The posters, purportedly issued by New People’s Army (NPA) rebels, warned seven farmers, whose names the group listed, and several others to return the farmlands they allegedly grabbed.

“If not, you will be punished by the New People’s Army with death,” part of the message read.

But a spokesperson for the NPA unit operating in Quezon denied that the guerrillas issued the threats.

“Even the story and circumstances behind this incident are far removed from the practices of the revolutionary movement,” said Ka Cleo del Mundo, spokesperson of the NPA’s Apolonio Mendoza Command, in a statement.

“We will not post anything to announce any case, especially if it involved threats,” Del Mundo said.

She said “counter-revolutionary groups” are behind what she called as “black propaganda” against the NPA.

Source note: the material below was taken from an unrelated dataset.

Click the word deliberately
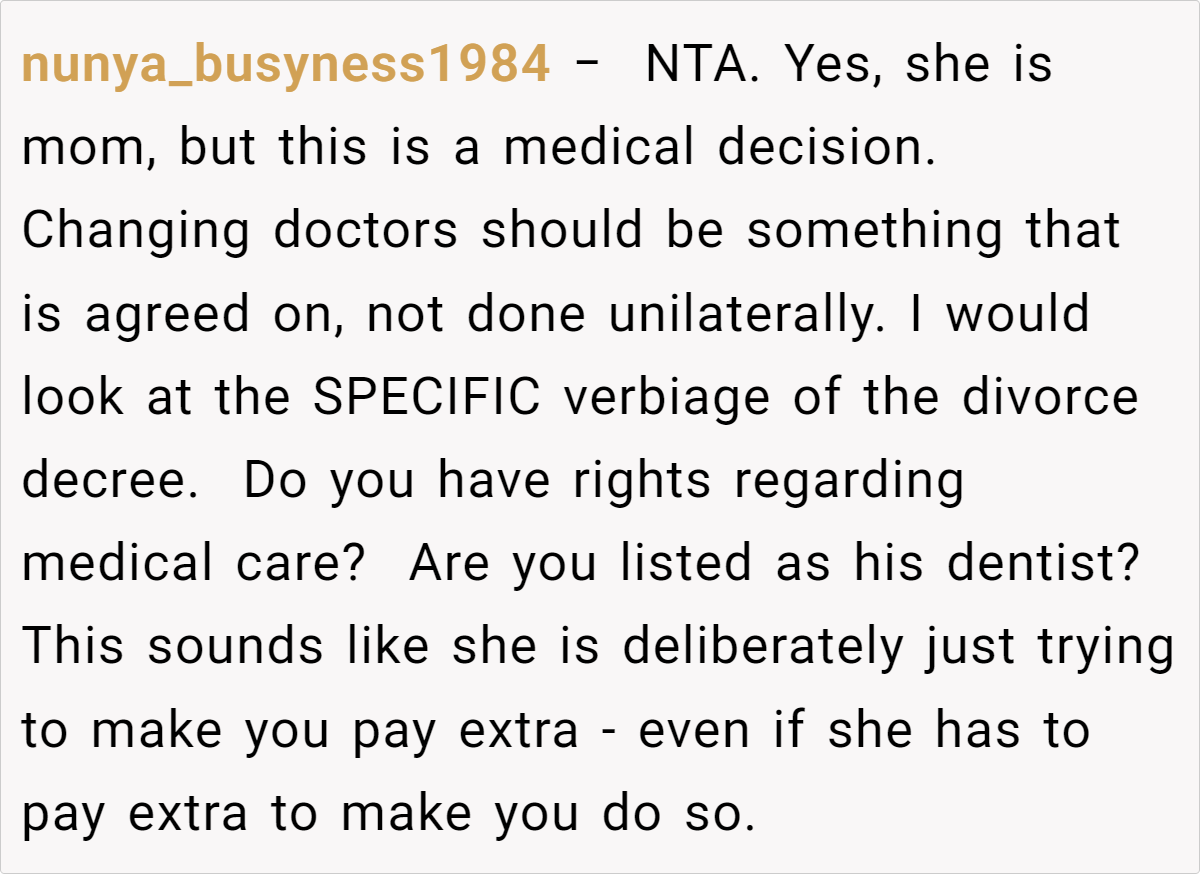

On Tuesday, Arsenio Catamco, one of the farmers named in the posters, said the NPA, if it was not behind the threats, should go after those responsible.

Last year, 283 farmers received their Certificates of Land Ownership Award for about half of the estate, covering three of seven land titles. They, however, failed to occupy the land due to harassment by hacienda workers and legal maneuvers of landowners.

KMBP has long been campaigning for the coverage of large tracts of land in Bondoc Peninsula under the government’s agrarian reform program.

The district is known as one of the agrarian hot spots in the Southern Tagalog region, where several families control big landholdings in the towns of San Francisco, San Andres, San Narciso, Mulanay and Buenavista towns.

At least seven farmer-leaders, including Esco, had been killed in this part of Quezon since 1998. The NPA owned up to at least two cases while the rest were allegedly carried out by armed men employed by landowners.

“Most of us are now living in fear with this new wave of killing and harassment. We’re all afraid to go out at night,” said Maribel Luzara, KMBP president, noting that at least two farmers and their families have left the hacienda.

Luzara said a group of farmers would meet with Presidential Adviser on the Peace Process Jesus Dureza to seek help and protection.